Tech is one of the book’s most salient themes, both in terms of music and gender. Technological innovations, from the creation of vinyl records to the popularization of the Moog synthesizer, the advent of music videos to the internet as a means of distribution, have each given musicians more ways to articulate and obfuscate gendered expressions. These developments created more possibilities for music and for trans people, and that has never felt more clear than in this book. Queer temporality, capitalism, the family, and racism and appropriation in the music industry all thread through the text. Of house music’s endless parties, Geffen writes, “In the now of the dance floor, gender and sexuality have no eventualities…the timekeeping of a normative life—birth, puberty, marriage, childbearing, death—falls away to the glow of the infinite moment.” Numerous such insights elevate Glitter Up The Dark from beautifully researched history to insightful cultural commentary.
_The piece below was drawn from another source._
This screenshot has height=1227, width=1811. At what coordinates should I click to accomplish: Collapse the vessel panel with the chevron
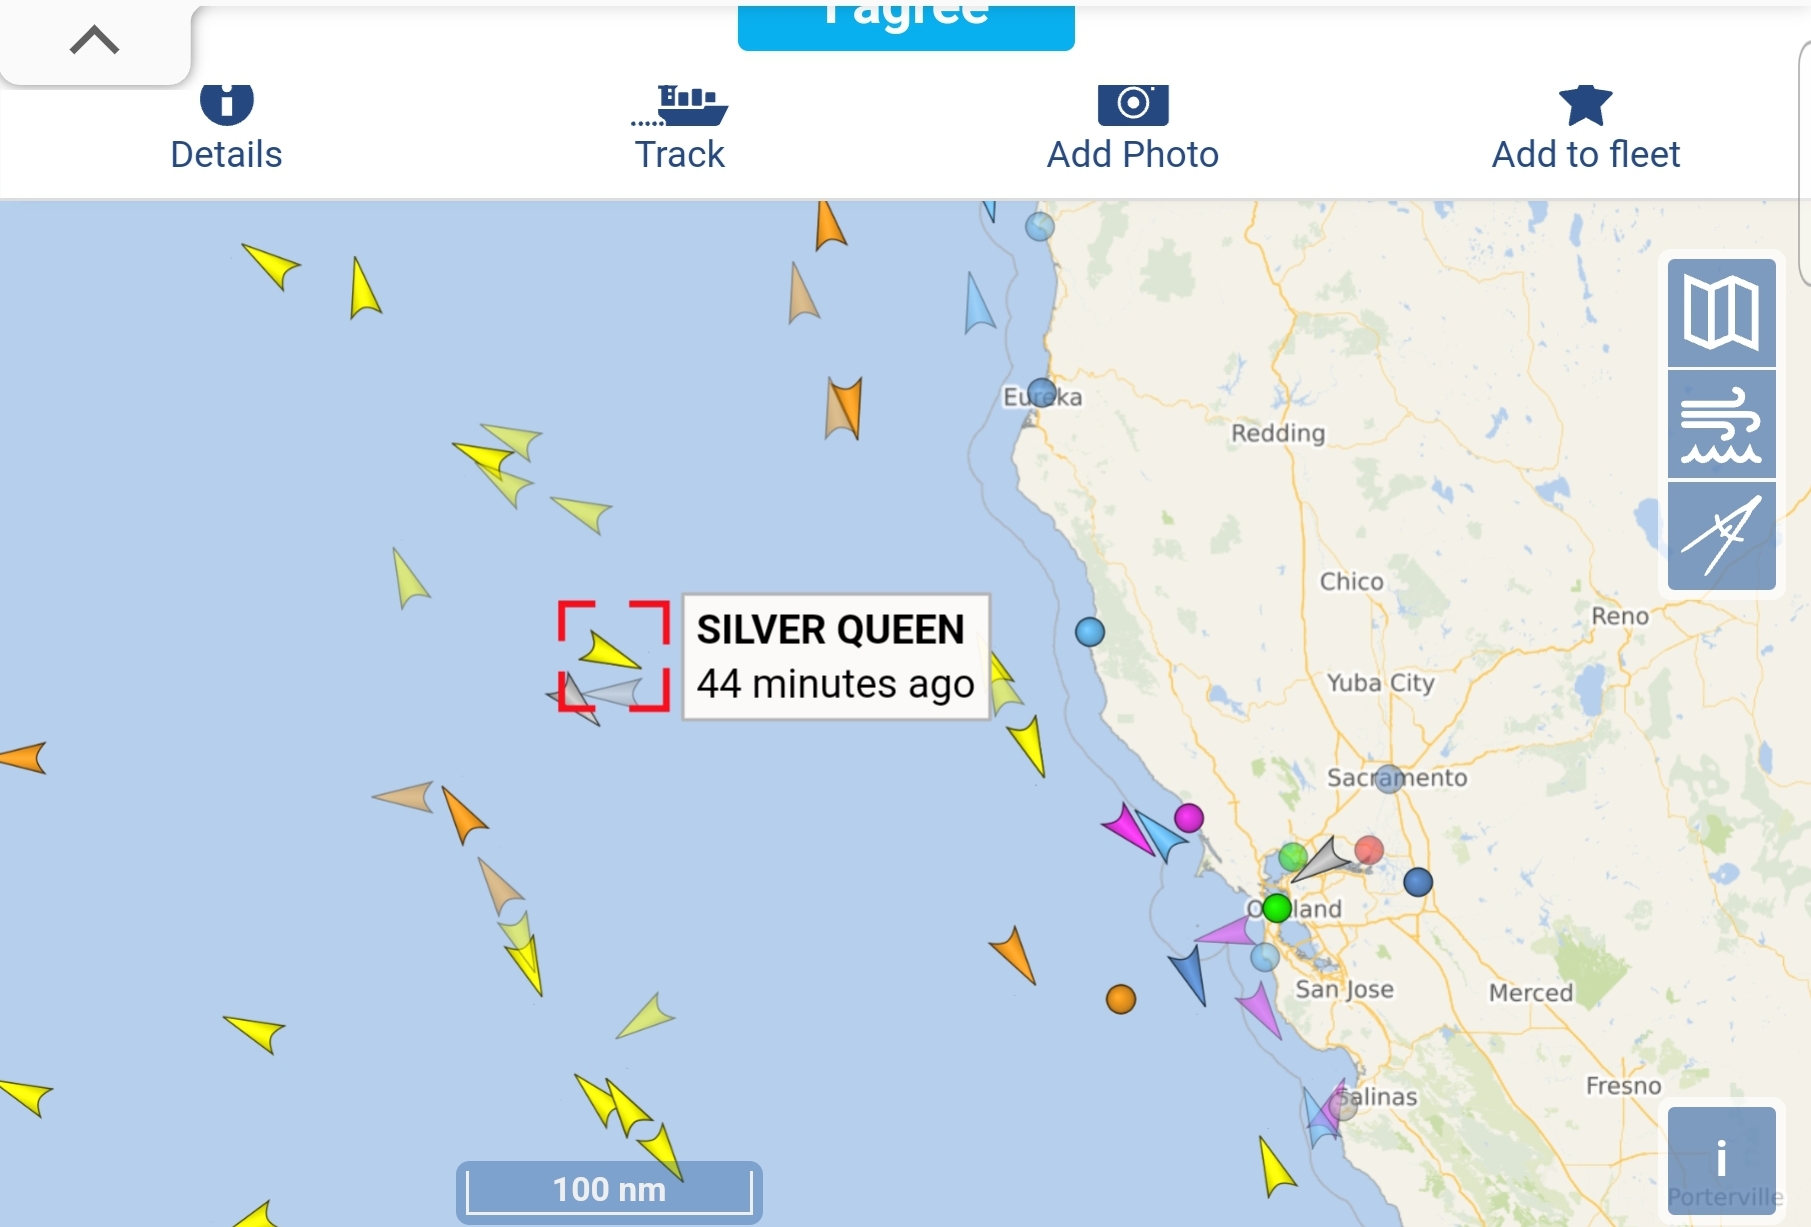[x=95, y=41]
If I had one complaint about this book, it would be that it’s so short! As each vignette rolled into the next, I found myself wanting more. Early 2000s emo, whose boys in eyeliner that made me extremely confused as a sad suburban teen, gets the slightest of mentions. Clocking in at an approachable 221 pages, Geffen’s book feels like the most fabulous tasting menu that will inspire readers to fall down the rabbit holes of so many of these stories. Fortunately, they made a playlist to go along with the journey.